Welcome to the recent new Essential Members. We have revamped the Essentials Portfolio by including Bitcoin. Stay tuned for trade alerts sent directly to your inbox, keeping you up-to-date with any adjustments to three key holdings. We are adding Bitcoin because we believe it will be advantageous for our Essentials members to receive real-time trade alerts for one of our top convictions in the upcoming year. What we emphasize is that it’s not a stock tip that generates wealth, rather how you manage the position. One of our most valuable value-adds has been our Bitcoin trades, which you can read about here. By initiating Bitcoin for Essentials Members, we will be updating you in real-time on our Bitcoin trades via email alerts.

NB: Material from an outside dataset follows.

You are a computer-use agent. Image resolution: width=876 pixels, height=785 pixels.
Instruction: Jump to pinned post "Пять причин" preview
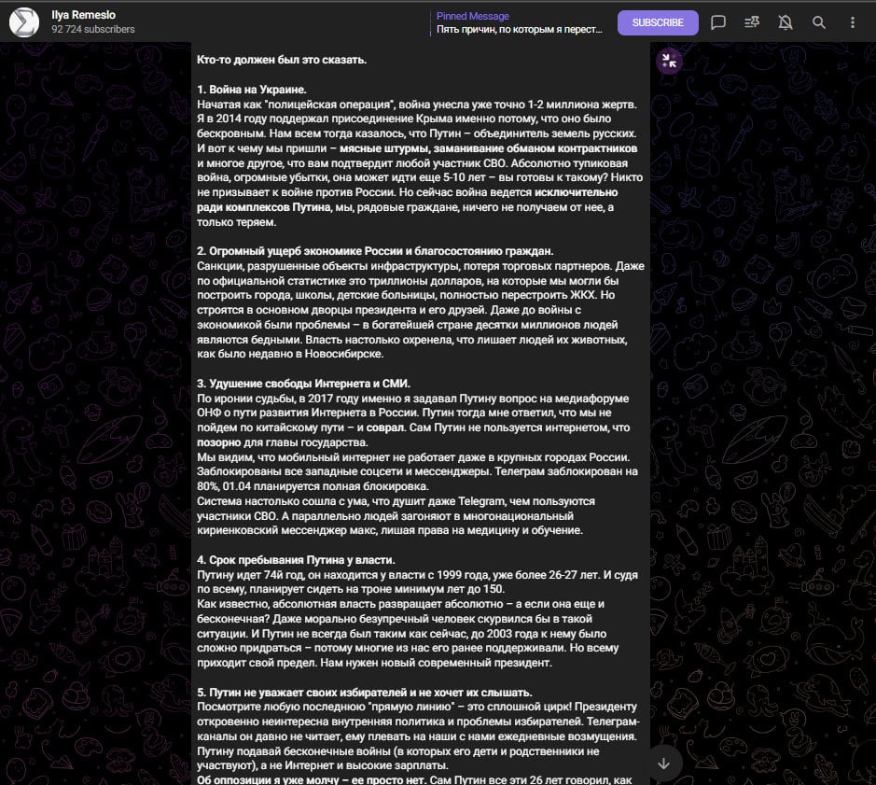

The harsh truth is that many stocks look to be topping in their charts given the strong rally in tech this year, yet Bitcoin looks as if the chart has room – perhaps substantial room, which we will monitor and update you with real-time trade alerts as we hit key price levels.

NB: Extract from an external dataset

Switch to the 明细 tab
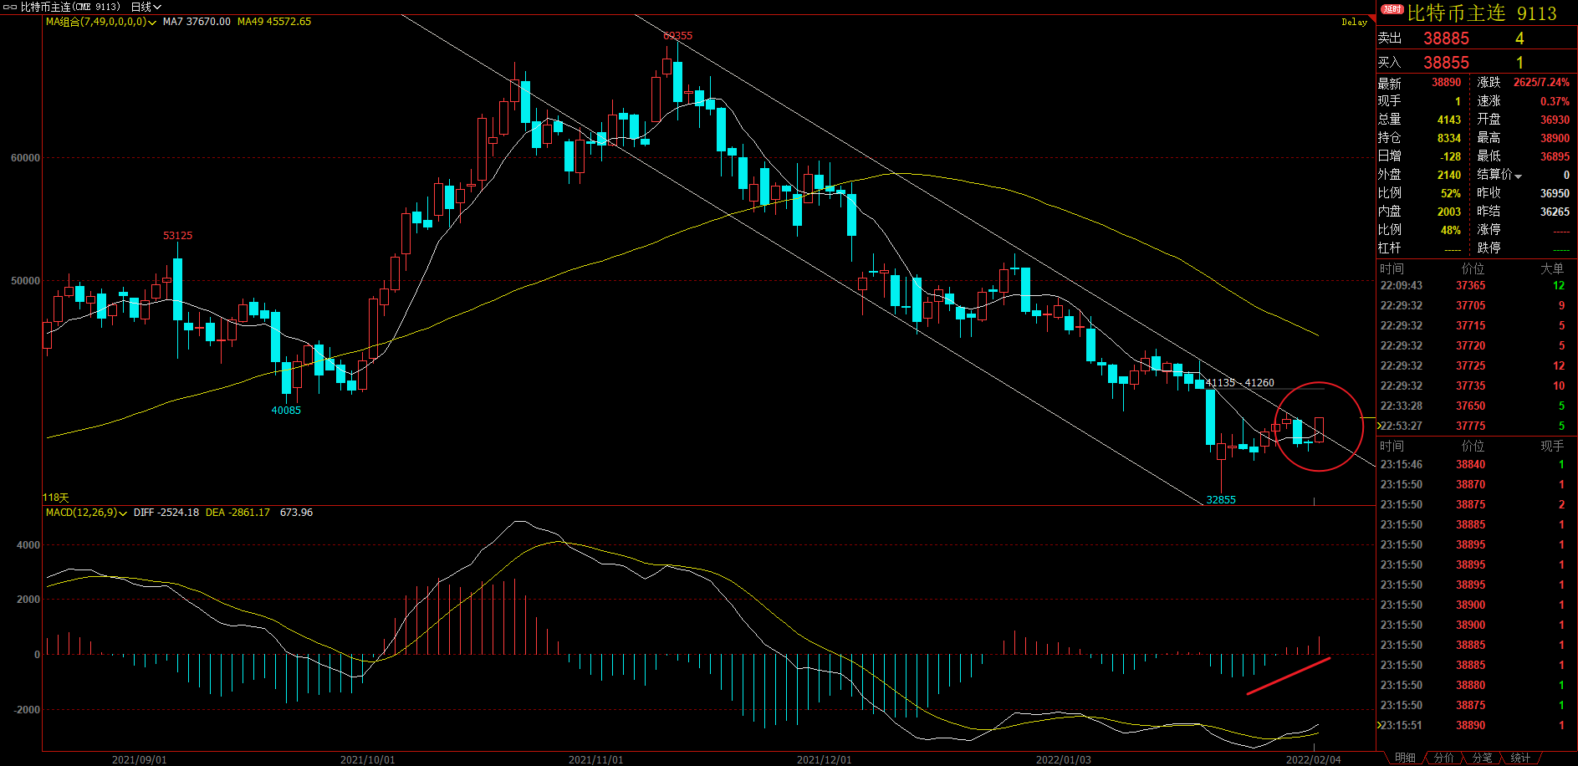The image size is (1578, 766). (1405, 758)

Certainly, the asset is facing one of the best moments for institutional adoption, which is the approval of spot Bitcoin ETFs and a clearance for central banks to own up to 2% of assets in crypto. Couple this ramp in demand with the Bitcoin halving that is set to take place in 2024, which will further restrict supply, and we think this is the perfect recipe for Bitcoin to lead in 2024.
Bitcoin Backdrop:
It’s important to understand that some of the brightest minds in technology (and by far, the best investors in technology) believe bitcoin is a viable form of currency, as well as one of the recent marvels within tech innovations. Venture capital firms such as Khosla Ventures, Union Square Ventures, Lightspeed, and A16Z have been funding bitcoin projects for some time (circa 2013 and 2014).
On the other hand, one of Bitcoin’s hurdles is multigenerational adoption. To date, bitcoin is predominantly a retail dominated asset. Late Charlie Munger and Warren Buffett both criticized bitcoin as worthless. In fact, Buffett went so far as to claim Bitcoin is “probably rat poison squared.” In this article, we would like to highlight the unique benefits of Bitcoin.
Economic Uncertainty in Lower GDP Countries
The populations that rapidly adopt Bitcoin are located in lower GDP countries. Imagine not having enough confidence in your government and federal-backed insurance to put your money in the bank. Yet, this is the reality for billions of people globally who do not trust their governments – primarily in Latin America, Africa, Asia and the Middle East. There are ongoing conflicts in these countries, civil dis-rest, cartels often run the government behind the scenes, and the domestic economies can become crippled overnight.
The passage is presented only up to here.